■ Verilen görev A
İhlas Suresi hakkındaki metinden "Ihlas Suresı" ifadesiyle başlayan ve "1341-1343, XV, 639)." ifadesi de dahil olmak üzere orada biten bölümü harfi harfine kopyalayın.
■ Verilen görev B
İhlas Suresi hakkındaki metne göre bu sure kaç ayetten oluşur?

■ Alıntı metin
* * * *

Ihlas Suresı
ıhlas suresı
Kur'an-ı Kerîm'in yüzonikinci sûresi. Mekke'de
nazil olmuştur. Dört ayet, onbeş kelime ve kırk yedi
harften ibarettir. Fasılası "dal"dır. Sûre,
"yalnız Allah'a tahsis edildiği ve sırf onun
sıfatlarından bahsettiği için, Allah'ın
birliğini halis kılmak manasında "ihlas" adını
almıştır" Marifet, tevhîd, esas, necat, nûr,
tefrid, tecrîd, velayet, cemal, nisbe, samed, muavvize, mania, berae,
müzekkire ve iman gibi isimlerle de anılır (M. Hamdi
Yazır, Hak Dini Kur'an Dili, İstanbul, 1938, VIII, 6269-6270;
Mehmed Vehbî, Hulasatü'l-Beyan Fî Tefsiri'l Kur'an, İstanbul
1341-1343, XV, 639).

* * * *

■ Veri satırları
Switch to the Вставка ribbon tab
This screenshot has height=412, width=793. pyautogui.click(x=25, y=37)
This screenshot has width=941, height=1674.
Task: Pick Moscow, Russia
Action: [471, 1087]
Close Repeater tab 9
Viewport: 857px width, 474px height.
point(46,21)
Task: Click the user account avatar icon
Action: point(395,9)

* * * *

■ Yanıt A
Ihlas Suresı
ıhlas suresı
Kur'an-ı Kerîm'in yüzonikinci sûresi. Mekke'de
nazil olmuştur. Dört ayet, onbeş kelime ve kırk yedi
harften ibarettir. Fasılası "dal"dır. Sûre,
"yalnız Allah'a tahsis edildiği ve sırf onun
sıfatlarından bahsettiği için, Allah'ın
birliğini halis kılmak manasında "ihlas" adını
almıştır" Marifet, tevhîd, esas, necat, nûr,
tefrid, tecrîd, velayet, cemal, nisbe, samed, muavvize, mania, berae,
müzekkire ve iman gibi isimlerle de anılır (M. Hamdi
Yazır, Hak Dini Kur'an Dili, İstanbul, 1938, VIII, 6269-6270;
Mehmed Vehbî, Hulasatü'l-Beyan Fî Tefsiri'l Kur'an, İstanbul
1341-1343, XV, 639).

■ Yanıt B
İhlas Suresi dört ayetten oluşur.